# Help Identify BF Goodrich Year, Model



## uralqueen (Oct 18, 2015)

Hi All,

We purchased a bike at local auction 5 years ago and don't have a clue about it.  It originally looked brown, but two days ago we started cleaning on her and turns out she's blue with white accents.  With all the searching I have down on horn tank designs, none of the feather patterns look like this one.  The number stamped on underside of crank housing is E79485, on inside of crank is WALD, 3 R is stamped on inside crank face.  Hope someone here might be able to identify what we have.  Thanks, Flicka


----------



## TheTownPump (Oct 18, 2015)

1939? Schwinn made w/replaced crank  my $.02


----------



## Freqman1 (Oct 18, 2015)

I'm gonna say '40. The '39 DX had built in drop stand 'ears'. I agree with replaced crank. V/r Shawn


----------



## uralqueen (Oct 18, 2015)

Thank you so much for your thoughts !  FYI - I did google Schwinn serial numbers and it said this bike was a 1952, did not list Challenger among the models offered for that year.  Possibly someone added the siren and speedo ?  What about the feather design on the tank, the patina sure looks original  ?  Any other ideas of what I might look for to further determine the year ?  Appreciate you guys !!


----------



## Euphman06 (Oct 18, 2015)

This is definitely prewar, not post war. Schwinn did not use rear facing dropouts after the war. Crank is a replacement


----------



## Obi-Wan Schwinnobi (Oct 18, 2015)

1940 DX  

Sent from my SM-G920V using Tapatalk


----------



## cds2323 (Oct 18, 2015)

Freqman is right, it's a 1940 model. The E serial numbers are also listed as being used in 1940.

Does the paint on the front rim and fender match that on the rear rim and fender? The paint on the rear appears to be what would have been on it originally.

The tank design is original. The speedo and siren were added.


Edit:
Obi posted while I was typing, he's also right.


----------



## uralqueen (Oct 18, 2015)

Thank you for that, nice to know the E series was listed previous to 1952 as well.  That tank design had me baffled, of all the pics of feather design I have viewed online, none showed that delicate one, only the bold racing stripe design.  So, 1940 it is !  Wish I could find a pic of another one to compare.  

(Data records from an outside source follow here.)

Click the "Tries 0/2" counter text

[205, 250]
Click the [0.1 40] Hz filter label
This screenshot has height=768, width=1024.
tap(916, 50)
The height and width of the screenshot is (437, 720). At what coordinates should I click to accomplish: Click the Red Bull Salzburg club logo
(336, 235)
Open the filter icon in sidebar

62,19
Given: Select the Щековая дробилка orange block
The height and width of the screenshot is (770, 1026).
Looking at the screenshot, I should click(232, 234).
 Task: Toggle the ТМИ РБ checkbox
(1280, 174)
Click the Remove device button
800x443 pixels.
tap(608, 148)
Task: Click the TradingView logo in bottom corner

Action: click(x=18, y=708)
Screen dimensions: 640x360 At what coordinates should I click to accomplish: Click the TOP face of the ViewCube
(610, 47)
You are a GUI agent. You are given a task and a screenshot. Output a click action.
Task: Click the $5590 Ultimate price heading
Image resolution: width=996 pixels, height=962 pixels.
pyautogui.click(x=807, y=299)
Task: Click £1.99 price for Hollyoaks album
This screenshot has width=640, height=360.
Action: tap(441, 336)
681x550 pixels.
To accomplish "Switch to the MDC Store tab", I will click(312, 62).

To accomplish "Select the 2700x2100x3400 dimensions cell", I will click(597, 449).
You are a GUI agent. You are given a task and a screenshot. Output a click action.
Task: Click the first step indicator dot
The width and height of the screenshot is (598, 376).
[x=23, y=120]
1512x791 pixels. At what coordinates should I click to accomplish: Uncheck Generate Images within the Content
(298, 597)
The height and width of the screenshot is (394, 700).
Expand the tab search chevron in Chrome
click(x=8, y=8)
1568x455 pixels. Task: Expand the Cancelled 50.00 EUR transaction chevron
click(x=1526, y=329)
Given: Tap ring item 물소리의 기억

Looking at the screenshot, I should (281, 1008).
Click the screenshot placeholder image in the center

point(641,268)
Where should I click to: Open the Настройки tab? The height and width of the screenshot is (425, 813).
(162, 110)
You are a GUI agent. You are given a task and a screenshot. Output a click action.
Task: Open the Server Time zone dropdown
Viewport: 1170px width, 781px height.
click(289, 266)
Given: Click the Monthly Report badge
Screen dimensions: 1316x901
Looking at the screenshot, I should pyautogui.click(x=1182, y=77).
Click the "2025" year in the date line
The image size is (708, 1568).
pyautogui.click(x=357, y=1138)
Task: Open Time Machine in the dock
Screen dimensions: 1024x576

The front fender was nasty so we painted it silver.  The rear fender looks like a previous owner might have painted it or touched it up.  Noticed a drip mark by down tube just above chain guard today.  I don't think the factory had drip runs in their paint, but you never know.


----------



## jkent (Oct 18, 2015)

Check this link out.
Its the second bike down. Same bike and year just red in color. It looks to be badged BF Goodrich as well.
http://thecabe.com/vbulletin/showthread.php?47216-Bling-bike-album


----------



## uralqueen (Oct 18, 2015)

jkent said:


> Check this link out.
> Its the second bike down. Same bike and year just red in color. It looks to be badged BF Goodrich as well.
> http://thecabe.com/vbulletin/showthread.php?47216-Bling-bike-album
> View attachment 244039




That's it, WOW !!!! Thank you !!!!!!


----------



## uralqueen (Nov 4, 2015)

Wanted to thank you all for helping to identify and for the P.M. offers to purchase !  I listed the bike on eBay 4 days ago, sold last night for $900.  We have two more bikes, 1980's Peugeot that I will be posting to a new thread.  Thanks again !


----------



## uralqueen (Nov 4, 2015)

Wanted to thank you all for helping to identify and for the P.M. offers to purchase !  I listed the bike on eBay 4 days ago, sold last night for $900.  We have two more bikes, 1980's Peugeot that I will be posting to a new thread.  Thanks again !


----------



## Dale Alan (Nov 5, 2015)

Did you make more on ebay than was offered here ?


----------



## uralqueen (Nov 5, 2015)

Dale Alan said:


> Did you make more on ebay than was offered here ?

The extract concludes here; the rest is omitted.